Amigos

Soy de pocos amigos.
De amigos de verdad.

A lo largo de mi vida vivida he tenido muy pocos amigos, a los que les he pedido mucho de sí mismos en algunos casos. Paciencia, la mayor parte de las veces.

Tengo pocos amigos. Y estoy orgulloso de ello.

También estos amigos tienen su ciclo en los años: van, vienen, vuelven, se quedan, se van.

Algunos pocos se resisten a irse aunque les muestre poco interés.

Todavía me pregunto porqué se quieren quedar.

Me gusta que entre amigos haya espacio para vivir.

Sigo sin identificarme con eso de ‘cenitas de fin de semana’ – todas las semanas – o la ‘cerveza del viernes’ – todos los viernes. Por eso los amigos que suelen ser mis amigos, no tienen esas costumbres conmigo.

Mis amigos me leen, más allá de lo que yo mismo me leo. Y saben, mis ‘cuandos’. No lo digo yo, ellos me lo han demostrado.

Mis amigos de verdad cambian, mutan, mejoran, se transforman.

Viven sus vidas y como Gorillaz, siempre vienen de una batalla, te la cuentan y siguen su camino.

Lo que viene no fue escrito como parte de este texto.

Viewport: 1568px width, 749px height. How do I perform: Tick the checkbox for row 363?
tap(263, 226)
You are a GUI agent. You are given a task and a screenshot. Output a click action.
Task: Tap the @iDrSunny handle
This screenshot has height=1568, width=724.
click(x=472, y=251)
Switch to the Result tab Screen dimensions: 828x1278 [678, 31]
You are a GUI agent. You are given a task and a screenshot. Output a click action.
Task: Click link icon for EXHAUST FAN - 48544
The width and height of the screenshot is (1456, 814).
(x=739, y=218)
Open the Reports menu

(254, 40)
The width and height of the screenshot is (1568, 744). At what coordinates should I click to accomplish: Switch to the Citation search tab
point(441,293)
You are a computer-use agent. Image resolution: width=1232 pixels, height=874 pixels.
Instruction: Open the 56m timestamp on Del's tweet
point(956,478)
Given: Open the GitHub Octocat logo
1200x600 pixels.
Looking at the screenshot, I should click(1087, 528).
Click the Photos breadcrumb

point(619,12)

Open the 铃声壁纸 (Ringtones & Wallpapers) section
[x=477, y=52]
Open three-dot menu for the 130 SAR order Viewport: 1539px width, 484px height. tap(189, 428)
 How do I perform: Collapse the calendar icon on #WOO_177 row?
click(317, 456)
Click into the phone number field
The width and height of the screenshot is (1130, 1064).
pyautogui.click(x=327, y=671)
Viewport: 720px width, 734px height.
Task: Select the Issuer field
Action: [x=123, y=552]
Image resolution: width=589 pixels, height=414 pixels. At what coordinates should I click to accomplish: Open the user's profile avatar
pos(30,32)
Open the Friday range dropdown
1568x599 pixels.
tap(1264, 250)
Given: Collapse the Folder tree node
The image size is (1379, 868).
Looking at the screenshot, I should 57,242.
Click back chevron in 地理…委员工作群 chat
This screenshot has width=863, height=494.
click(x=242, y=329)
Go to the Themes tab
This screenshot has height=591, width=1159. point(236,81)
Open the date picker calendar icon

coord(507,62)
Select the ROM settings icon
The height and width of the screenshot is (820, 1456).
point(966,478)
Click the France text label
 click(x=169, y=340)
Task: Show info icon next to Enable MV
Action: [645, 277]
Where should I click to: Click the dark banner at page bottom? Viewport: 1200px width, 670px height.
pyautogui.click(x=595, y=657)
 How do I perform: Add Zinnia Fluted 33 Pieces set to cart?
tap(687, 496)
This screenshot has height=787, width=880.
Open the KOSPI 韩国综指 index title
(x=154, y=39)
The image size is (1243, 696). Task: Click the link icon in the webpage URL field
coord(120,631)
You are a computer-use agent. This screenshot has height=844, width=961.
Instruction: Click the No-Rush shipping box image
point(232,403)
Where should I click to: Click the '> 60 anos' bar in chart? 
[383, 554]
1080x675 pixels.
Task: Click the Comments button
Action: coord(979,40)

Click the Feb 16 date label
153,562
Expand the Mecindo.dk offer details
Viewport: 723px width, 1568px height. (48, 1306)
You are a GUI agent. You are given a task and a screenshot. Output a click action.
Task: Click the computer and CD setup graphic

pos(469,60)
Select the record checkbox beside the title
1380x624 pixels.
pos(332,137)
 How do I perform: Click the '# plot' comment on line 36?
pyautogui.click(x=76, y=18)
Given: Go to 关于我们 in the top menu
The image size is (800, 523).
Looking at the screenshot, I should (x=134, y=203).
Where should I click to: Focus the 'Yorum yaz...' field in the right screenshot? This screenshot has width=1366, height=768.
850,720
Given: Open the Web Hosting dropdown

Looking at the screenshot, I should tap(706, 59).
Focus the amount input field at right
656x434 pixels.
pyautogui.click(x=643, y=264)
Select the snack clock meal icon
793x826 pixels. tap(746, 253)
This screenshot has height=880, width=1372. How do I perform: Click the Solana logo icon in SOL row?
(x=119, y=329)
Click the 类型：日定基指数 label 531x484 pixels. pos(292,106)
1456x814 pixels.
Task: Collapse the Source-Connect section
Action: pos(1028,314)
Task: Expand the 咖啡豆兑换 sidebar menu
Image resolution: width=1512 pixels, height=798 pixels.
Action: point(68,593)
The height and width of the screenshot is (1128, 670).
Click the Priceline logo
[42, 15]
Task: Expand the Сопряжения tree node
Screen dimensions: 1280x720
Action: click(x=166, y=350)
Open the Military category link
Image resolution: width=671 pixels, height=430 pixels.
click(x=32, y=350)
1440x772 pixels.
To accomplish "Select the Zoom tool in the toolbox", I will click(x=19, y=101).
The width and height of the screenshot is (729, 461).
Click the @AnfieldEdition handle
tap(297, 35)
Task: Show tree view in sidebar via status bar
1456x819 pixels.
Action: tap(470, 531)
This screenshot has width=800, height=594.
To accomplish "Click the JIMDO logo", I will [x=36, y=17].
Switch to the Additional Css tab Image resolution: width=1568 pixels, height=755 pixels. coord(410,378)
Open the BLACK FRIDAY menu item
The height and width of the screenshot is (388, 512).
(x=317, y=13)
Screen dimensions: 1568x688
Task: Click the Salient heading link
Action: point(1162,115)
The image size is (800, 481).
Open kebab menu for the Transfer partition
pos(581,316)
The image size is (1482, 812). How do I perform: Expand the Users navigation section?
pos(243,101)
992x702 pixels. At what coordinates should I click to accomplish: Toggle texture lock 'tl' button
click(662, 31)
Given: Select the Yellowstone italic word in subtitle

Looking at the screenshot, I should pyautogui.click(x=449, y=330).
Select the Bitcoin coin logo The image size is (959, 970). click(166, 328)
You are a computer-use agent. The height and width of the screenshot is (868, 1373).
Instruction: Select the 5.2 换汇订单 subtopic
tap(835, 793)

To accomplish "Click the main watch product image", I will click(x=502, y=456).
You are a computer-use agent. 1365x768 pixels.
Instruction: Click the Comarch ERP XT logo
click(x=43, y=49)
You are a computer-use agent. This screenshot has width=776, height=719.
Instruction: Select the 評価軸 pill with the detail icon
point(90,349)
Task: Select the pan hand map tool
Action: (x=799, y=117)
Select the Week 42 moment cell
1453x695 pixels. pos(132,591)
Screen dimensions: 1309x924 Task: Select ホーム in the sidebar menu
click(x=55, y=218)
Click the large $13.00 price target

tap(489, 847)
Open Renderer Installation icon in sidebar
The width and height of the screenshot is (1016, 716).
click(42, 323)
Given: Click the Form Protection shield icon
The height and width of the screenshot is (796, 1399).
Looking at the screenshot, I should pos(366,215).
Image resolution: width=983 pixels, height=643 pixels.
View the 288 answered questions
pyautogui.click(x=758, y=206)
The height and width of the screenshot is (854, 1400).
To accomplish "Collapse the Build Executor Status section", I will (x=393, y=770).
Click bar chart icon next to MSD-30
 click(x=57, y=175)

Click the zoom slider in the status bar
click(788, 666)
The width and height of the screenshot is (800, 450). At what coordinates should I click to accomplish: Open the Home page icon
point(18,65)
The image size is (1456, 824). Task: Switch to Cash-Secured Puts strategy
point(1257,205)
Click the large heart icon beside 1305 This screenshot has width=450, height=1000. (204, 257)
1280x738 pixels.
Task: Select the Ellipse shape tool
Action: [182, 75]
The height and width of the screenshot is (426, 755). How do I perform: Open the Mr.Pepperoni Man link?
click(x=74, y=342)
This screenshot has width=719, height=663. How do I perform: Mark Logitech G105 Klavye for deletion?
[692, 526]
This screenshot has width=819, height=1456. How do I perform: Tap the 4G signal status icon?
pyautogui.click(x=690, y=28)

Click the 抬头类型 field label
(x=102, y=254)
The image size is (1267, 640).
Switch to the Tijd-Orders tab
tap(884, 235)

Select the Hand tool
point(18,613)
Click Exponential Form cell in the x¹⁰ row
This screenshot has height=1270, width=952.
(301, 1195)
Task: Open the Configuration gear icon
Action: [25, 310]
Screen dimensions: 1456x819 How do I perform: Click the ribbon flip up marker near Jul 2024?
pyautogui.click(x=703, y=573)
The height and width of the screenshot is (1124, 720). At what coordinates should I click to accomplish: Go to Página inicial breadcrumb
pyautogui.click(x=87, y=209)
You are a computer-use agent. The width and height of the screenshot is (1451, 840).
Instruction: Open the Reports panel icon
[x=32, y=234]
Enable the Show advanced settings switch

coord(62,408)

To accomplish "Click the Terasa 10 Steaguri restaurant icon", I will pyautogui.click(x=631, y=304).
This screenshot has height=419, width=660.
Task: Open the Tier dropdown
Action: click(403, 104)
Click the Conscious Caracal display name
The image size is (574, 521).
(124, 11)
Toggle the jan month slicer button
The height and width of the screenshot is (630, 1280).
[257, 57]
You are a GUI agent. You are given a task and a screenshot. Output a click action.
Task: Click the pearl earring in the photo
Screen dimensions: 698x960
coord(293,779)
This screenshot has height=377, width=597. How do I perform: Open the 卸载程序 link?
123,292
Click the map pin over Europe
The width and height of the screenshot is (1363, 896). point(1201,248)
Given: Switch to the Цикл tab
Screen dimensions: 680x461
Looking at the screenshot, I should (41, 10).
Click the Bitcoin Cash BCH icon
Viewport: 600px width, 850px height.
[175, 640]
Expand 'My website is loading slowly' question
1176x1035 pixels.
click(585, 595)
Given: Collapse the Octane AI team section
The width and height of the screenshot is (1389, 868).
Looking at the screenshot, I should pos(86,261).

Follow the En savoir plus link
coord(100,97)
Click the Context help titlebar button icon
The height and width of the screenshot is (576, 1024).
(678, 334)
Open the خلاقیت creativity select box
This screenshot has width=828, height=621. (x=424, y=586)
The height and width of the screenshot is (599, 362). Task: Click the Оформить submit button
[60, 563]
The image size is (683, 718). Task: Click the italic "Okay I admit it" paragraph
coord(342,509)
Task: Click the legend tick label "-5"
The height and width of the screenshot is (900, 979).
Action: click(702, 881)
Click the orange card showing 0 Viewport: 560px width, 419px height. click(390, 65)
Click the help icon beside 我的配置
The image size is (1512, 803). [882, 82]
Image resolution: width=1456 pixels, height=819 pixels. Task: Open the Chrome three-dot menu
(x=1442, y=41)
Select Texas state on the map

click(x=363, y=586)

Aprendo cuando ellos aprenden.

Mis amigos saben que les escucho, de dentro hacia afuera. Que pongo orejas y corazón y por eso les propongo retos ante su vida y sus cosas.

Por eso les escucho. Para retar mi impaciencia. Para abrirme a su vida. Porque me importan.

Mis amigos de cada momento de mi vida vivida, me han abierto al mundo, han sido mi familia y me han reconstruido porque del círculo familiar del que salí necesitaba cambiar piezas, mejorar los engranajes del corazón y descubrir otra forma de expresar mis sentimientos hacia otras personas. Hacia mis amigos.

Mis amigos, a todos, les estoy agradecido por lo vivido y lo que se está viviendo.

Aunque muchos se hayan ido.

Y a otros, que sin yo saberlo están viniendo.